* **RECORDS SUPPLIED**:
▼
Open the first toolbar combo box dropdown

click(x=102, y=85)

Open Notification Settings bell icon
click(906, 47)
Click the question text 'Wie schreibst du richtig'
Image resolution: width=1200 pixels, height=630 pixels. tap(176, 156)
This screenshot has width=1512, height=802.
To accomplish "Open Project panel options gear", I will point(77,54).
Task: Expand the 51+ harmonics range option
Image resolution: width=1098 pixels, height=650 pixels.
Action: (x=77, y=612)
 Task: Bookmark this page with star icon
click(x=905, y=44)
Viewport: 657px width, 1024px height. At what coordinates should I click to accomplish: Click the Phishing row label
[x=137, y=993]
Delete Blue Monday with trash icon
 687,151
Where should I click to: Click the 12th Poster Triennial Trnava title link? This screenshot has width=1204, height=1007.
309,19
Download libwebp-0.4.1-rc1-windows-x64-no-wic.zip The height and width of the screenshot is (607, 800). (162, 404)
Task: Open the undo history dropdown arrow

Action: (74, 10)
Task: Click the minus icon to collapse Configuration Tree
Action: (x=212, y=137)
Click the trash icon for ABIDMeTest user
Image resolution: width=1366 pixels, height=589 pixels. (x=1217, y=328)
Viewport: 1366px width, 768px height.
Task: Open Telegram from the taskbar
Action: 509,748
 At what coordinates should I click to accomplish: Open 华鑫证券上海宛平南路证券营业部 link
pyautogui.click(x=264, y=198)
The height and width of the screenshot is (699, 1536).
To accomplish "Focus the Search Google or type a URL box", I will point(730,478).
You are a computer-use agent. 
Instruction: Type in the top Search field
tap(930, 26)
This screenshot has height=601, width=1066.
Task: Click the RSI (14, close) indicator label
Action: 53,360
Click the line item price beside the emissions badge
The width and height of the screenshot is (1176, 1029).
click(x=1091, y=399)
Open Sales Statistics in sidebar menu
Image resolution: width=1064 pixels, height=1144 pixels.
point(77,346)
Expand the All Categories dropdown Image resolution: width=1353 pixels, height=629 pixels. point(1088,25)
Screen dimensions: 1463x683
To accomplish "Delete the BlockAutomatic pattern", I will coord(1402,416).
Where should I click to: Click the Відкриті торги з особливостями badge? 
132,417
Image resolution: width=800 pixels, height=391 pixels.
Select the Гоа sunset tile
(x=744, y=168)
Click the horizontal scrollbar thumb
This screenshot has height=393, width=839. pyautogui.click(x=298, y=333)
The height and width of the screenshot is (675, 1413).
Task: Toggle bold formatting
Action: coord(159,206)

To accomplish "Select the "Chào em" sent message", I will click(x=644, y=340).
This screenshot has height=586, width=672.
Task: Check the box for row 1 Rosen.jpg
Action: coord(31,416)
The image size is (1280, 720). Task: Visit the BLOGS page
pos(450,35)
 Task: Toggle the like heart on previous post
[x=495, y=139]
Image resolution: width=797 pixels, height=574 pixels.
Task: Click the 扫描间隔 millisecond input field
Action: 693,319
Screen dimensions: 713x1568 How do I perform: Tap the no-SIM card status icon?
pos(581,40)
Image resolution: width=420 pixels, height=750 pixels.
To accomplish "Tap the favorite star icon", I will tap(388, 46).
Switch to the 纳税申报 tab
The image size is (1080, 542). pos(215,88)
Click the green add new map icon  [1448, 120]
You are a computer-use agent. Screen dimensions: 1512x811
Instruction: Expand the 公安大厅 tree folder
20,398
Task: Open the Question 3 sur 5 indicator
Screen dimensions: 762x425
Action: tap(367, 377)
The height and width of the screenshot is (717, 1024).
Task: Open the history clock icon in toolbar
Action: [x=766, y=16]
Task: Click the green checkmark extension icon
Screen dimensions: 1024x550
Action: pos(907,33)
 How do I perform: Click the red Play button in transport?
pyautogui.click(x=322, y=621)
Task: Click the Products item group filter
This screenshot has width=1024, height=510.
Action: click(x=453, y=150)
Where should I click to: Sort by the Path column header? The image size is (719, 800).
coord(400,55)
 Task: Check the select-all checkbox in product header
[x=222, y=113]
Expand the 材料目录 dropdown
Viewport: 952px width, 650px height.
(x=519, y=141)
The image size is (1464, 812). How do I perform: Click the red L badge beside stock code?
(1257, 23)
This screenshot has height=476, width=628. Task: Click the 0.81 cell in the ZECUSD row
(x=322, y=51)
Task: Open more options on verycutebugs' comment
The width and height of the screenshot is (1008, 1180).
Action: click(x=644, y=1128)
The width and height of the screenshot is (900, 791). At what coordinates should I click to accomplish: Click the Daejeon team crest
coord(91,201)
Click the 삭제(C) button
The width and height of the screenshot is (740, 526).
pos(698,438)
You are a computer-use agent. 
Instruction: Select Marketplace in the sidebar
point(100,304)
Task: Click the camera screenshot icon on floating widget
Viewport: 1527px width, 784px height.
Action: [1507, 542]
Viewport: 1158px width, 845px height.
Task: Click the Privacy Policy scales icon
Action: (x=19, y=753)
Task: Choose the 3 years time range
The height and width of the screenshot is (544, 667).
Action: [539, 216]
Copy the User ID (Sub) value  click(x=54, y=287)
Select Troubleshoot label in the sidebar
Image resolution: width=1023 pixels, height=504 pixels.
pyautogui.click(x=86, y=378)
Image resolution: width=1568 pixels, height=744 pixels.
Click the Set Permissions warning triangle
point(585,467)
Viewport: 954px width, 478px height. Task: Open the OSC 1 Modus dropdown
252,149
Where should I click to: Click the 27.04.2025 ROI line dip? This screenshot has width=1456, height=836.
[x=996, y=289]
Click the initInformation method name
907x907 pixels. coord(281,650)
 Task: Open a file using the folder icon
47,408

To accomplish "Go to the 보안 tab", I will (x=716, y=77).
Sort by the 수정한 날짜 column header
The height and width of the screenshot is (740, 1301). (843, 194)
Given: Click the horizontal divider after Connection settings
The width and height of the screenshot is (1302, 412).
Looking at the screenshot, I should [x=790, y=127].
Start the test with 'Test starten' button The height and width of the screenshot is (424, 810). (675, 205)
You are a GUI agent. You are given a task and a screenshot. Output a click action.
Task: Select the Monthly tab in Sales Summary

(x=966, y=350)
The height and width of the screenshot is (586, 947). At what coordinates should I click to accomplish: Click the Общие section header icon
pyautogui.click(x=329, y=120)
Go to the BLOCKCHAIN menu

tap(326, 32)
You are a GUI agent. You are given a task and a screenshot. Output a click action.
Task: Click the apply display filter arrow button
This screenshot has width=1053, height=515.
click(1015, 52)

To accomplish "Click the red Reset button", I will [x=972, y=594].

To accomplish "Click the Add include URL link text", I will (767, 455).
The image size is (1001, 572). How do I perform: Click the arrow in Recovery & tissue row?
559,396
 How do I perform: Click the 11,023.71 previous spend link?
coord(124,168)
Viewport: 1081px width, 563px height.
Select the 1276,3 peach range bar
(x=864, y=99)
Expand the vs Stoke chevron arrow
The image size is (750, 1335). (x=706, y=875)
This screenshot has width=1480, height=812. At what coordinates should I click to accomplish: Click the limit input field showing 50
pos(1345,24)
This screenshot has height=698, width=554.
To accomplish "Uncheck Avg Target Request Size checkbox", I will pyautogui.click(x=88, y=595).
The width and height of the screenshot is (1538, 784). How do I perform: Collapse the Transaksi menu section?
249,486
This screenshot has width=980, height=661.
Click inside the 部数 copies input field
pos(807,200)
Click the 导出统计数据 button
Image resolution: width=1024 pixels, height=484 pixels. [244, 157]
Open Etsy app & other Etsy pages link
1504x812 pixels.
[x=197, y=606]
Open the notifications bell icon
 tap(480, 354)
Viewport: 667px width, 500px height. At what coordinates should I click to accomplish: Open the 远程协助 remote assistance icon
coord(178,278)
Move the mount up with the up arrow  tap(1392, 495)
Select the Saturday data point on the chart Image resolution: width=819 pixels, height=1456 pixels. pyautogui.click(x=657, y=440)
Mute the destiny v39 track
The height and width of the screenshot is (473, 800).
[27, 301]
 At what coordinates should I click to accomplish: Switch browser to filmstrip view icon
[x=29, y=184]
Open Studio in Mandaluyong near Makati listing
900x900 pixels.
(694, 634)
▲
* **INSTRUCTIONS TO FOLLOW**: Set down again, word for word, the stretch of records from the line with "You are a computer-use agent. Screen" to the line with "Task: Click the Products item group filter", both of those lines included.

* **TASK OUTPUT**:
You are a computer-use agent. Screen dimensions: 1512x811
Instruction: Expand the 公安大厅 tree folder
20,398
Task: Open the Question 3 sur 5 indicator
Screen dimensions: 762x425
Action: tap(367, 377)
The height and width of the screenshot is (717, 1024).
Task: Open the history clock icon in toolbar
Action: [x=766, y=16]
Task: Click the green checkmark extension icon
Screen dimensions: 1024x550
Action: pos(907,33)
 How do I perform: Click the red Play button in transport?
pyautogui.click(x=322, y=621)
Task: Click the Products item group filter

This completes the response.